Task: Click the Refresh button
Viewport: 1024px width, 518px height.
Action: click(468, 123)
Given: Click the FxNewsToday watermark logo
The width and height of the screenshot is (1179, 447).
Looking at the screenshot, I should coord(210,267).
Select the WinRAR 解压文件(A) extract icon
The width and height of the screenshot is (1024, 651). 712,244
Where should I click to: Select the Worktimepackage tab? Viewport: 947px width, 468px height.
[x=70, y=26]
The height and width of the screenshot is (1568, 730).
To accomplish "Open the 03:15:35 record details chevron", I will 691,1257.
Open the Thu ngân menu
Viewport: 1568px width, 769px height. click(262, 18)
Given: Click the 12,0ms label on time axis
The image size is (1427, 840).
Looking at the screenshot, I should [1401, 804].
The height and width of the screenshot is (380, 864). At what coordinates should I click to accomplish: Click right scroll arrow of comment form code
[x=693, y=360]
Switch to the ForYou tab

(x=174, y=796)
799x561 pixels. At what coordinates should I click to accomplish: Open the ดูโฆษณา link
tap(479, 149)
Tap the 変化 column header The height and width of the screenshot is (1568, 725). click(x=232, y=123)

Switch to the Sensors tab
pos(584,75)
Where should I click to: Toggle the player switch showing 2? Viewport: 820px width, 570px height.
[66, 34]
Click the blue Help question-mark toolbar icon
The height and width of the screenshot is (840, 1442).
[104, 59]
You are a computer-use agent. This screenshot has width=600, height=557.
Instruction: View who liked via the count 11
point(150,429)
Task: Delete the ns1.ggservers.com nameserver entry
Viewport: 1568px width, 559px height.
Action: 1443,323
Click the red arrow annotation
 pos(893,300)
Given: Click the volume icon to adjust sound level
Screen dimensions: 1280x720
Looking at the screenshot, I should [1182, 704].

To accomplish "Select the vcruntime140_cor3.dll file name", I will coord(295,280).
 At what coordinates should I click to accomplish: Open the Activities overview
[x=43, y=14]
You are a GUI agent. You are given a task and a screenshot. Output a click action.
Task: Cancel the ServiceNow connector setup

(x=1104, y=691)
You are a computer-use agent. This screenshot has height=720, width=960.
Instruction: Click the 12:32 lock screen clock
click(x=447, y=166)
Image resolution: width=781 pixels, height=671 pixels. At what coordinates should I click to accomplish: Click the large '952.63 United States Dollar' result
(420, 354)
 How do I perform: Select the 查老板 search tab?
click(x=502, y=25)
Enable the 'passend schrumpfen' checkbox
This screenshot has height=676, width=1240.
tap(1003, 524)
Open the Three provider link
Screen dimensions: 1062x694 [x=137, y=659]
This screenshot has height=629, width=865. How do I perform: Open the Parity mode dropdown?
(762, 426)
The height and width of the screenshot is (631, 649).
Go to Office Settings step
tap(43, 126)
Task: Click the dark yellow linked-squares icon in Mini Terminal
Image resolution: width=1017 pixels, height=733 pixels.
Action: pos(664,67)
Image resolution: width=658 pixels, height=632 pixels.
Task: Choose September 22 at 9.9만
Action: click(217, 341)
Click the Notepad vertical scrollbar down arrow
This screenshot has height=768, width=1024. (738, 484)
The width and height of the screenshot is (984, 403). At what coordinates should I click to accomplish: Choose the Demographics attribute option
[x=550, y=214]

WORK ORDER
May I have exactly the lines from the one containing "The width and height of the screenshot is (984, 403)." through the last line of the data, both included?

SOLUTION TO THE PROBLEM
The width and height of the screenshot is (984, 403). At what coordinates should I click to accomplish: Choose the Demographics attribute option
[x=550, y=214]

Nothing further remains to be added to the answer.